Tras conducir de nuevo desde Hruni se habían detenido en el único hotel de Flúdir. Resultó tener un restaurante muy bueno. Tomaron una larga y pausada cena divisando el valle del Hvítá sumergiéndose en la oscuridad delante de ellos. Caminaron de vuelta a la casa de Ingileif a lo largo del pequeño río que atravesaba el pueblo y, después, terminaron en el dormitorio de la infancia de Ingileif.
Sonrió al recordarlo.
Estaba siendo ridículo. Llevaba menos de una semana en Islandia y ya empezaba a comprender que los islandeses tenían una actitud más relajada en cuanto al sexo de lo que él estaba acostumbrado. Él no era más que aquel pintor, ¿cómo se llamaba? La coartada de Ingileif. Seguro que a ella le gustaba. Lo mismo que le gustaba el skyr o el helado de fresa. Puede que menos.

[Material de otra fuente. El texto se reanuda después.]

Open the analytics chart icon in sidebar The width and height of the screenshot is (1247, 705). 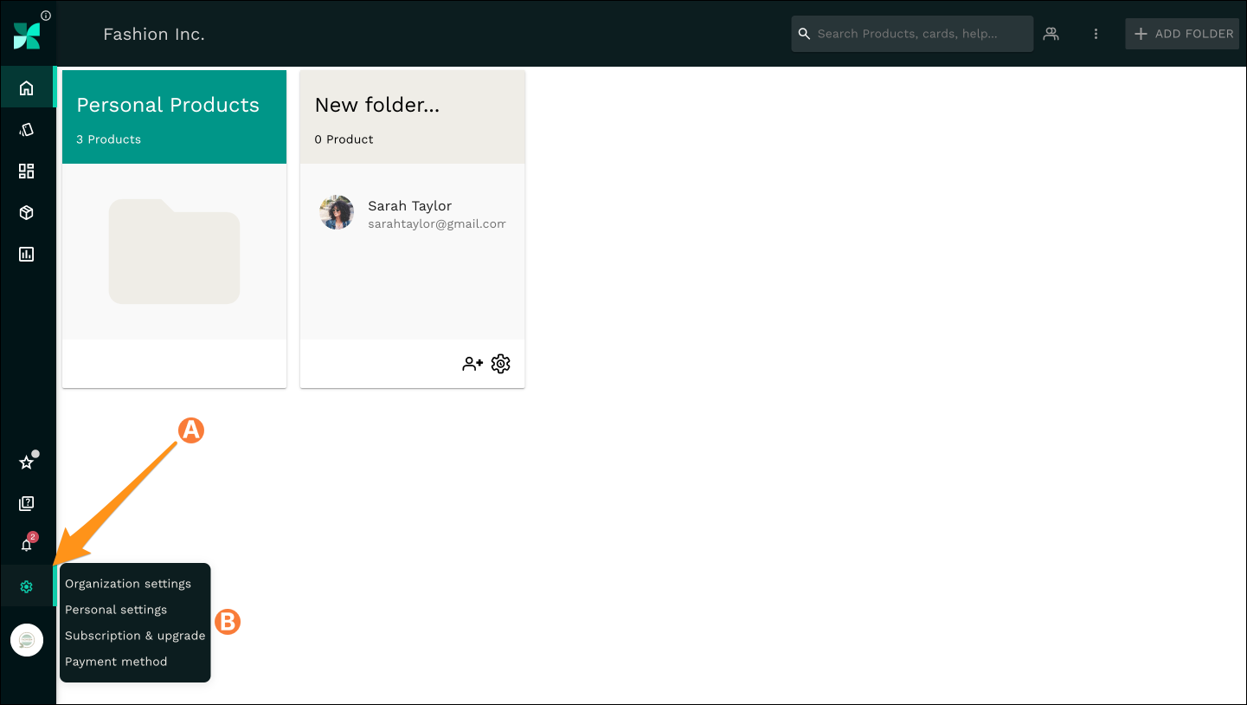click(27, 254)
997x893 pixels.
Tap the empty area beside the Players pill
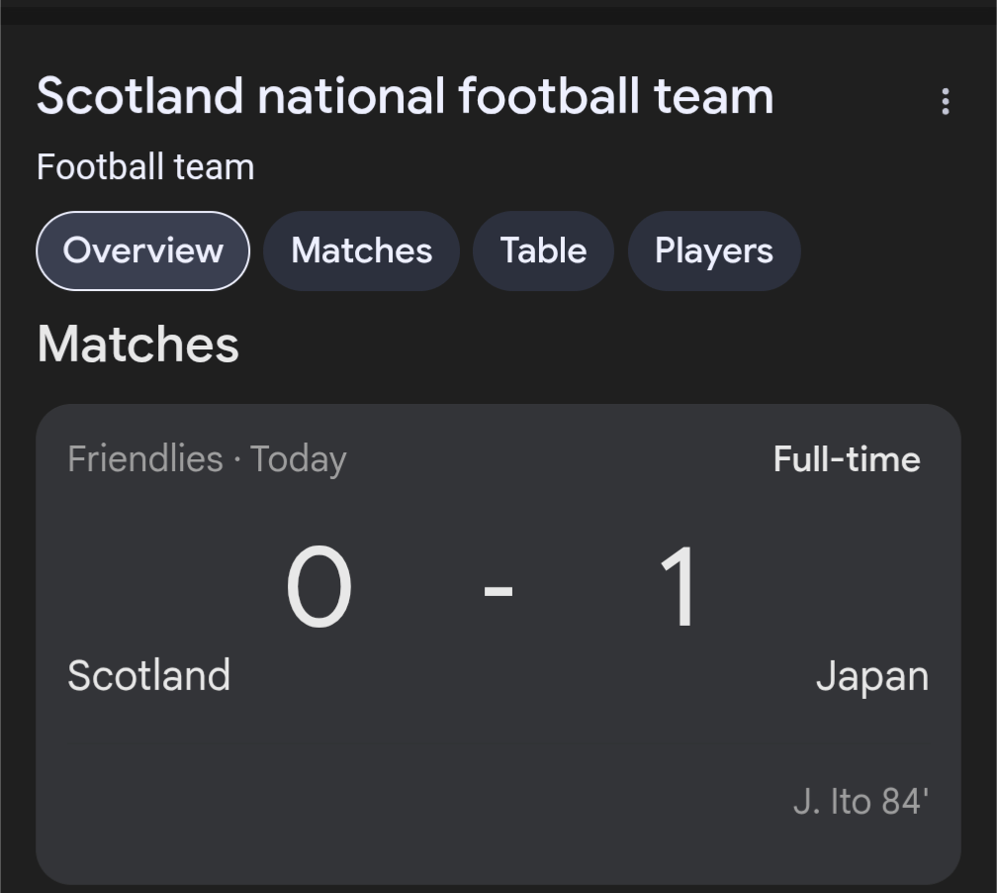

Debía ser cauteloso. Dormir con una testigo era algo del todo inadmisible en los Estados Unidos y, de algún modo, dudaba de que Baldur se extrañara si alguna vez se enteraba. ¿Y estaba del todo seguro de que ella era inocente?
Claro que sí.
Pero el detective que había en él, el profesional le decía otra cosa.